**WORK ORDER:** From the data below, return each line in which the string "screenshot" is found.
---- DATA SHOWN
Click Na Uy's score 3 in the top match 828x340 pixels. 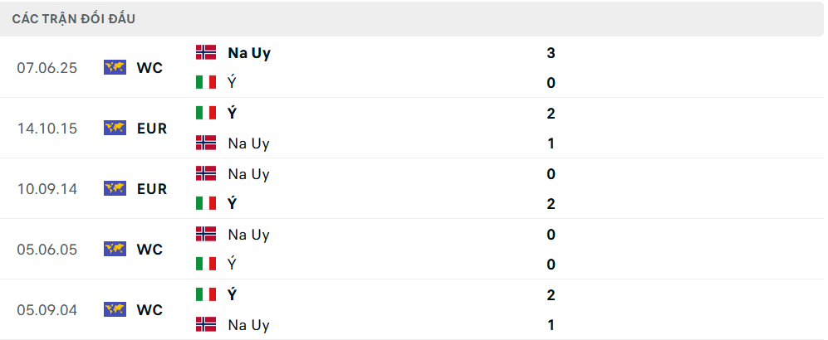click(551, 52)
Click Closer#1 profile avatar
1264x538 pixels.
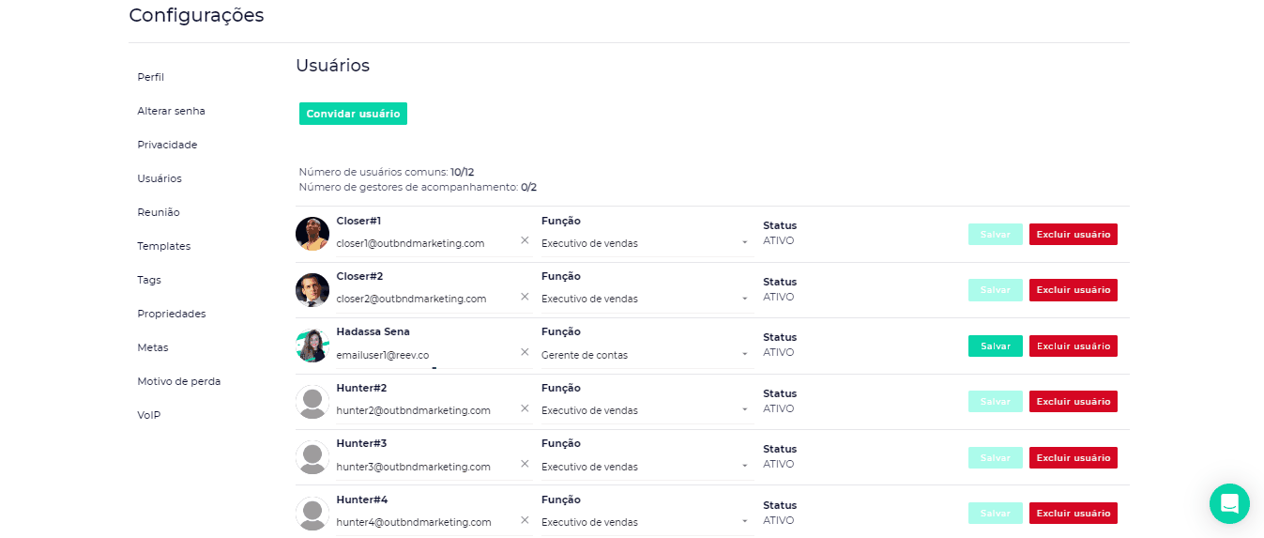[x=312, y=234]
--------
---- DATA SHOWN
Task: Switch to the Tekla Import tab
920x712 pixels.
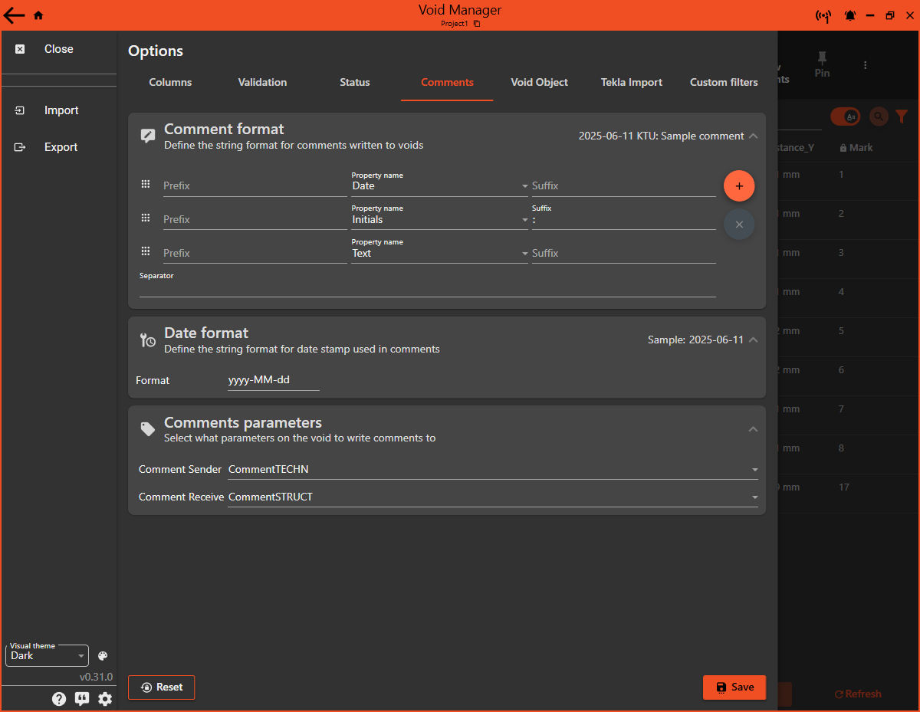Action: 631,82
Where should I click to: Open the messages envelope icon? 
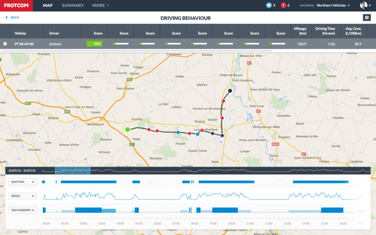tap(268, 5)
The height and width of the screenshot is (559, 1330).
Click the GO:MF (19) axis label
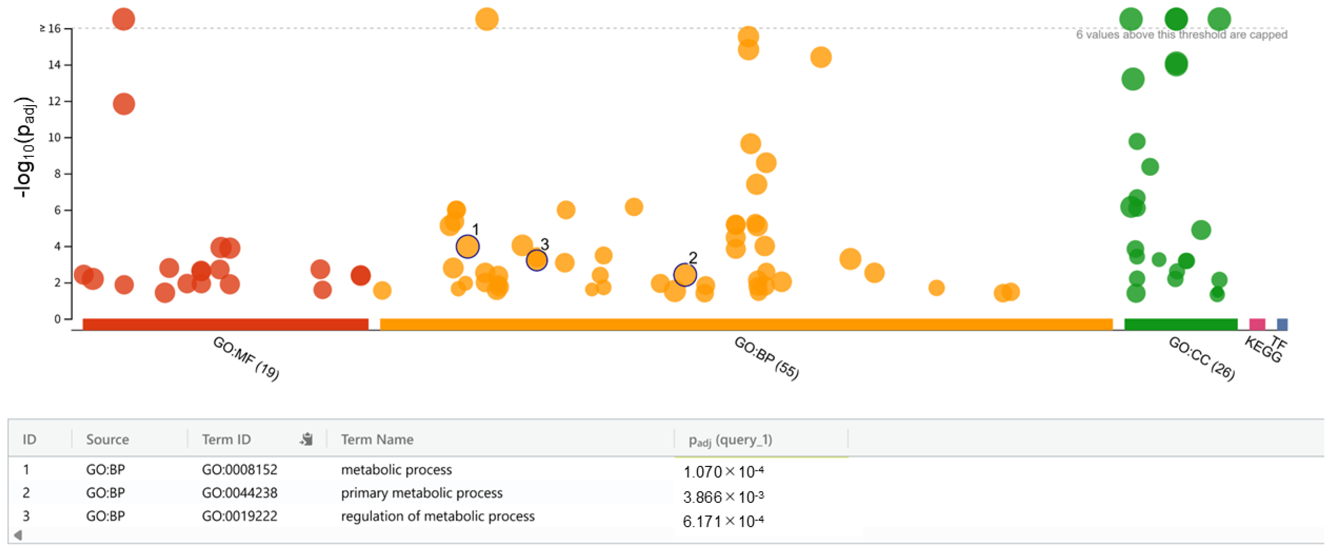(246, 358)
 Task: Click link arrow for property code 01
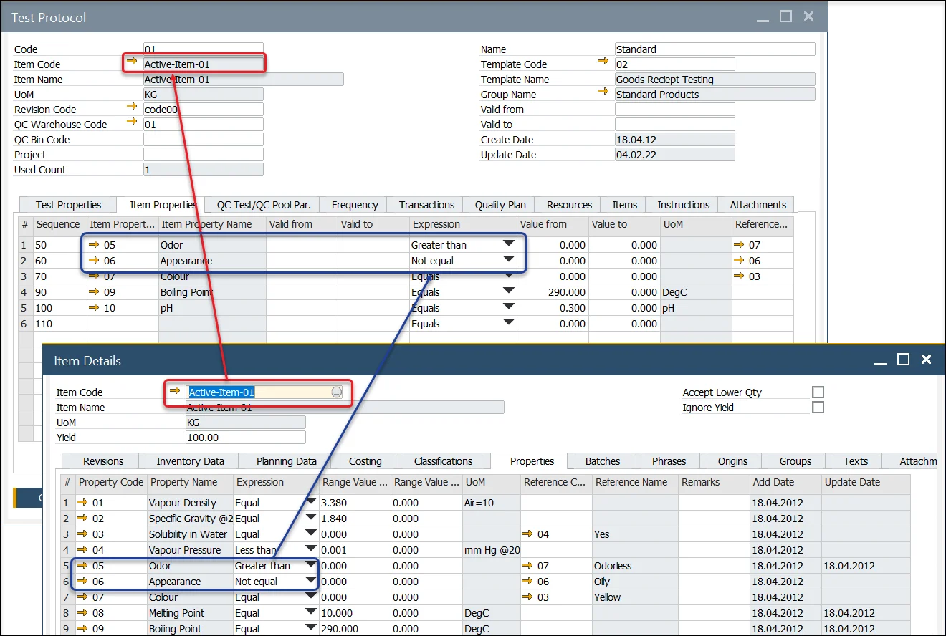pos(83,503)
--------
---- DATA SHOWN
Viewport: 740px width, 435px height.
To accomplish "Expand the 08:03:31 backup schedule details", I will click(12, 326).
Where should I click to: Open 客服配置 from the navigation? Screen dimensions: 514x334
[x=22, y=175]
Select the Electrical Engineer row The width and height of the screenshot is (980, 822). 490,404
--------
**ANSWER SPACE:**
The height and width of the screenshot is (559, 1330).
Select the Electrical Engineer row The width and height of the screenshot is (980, 822). 490,404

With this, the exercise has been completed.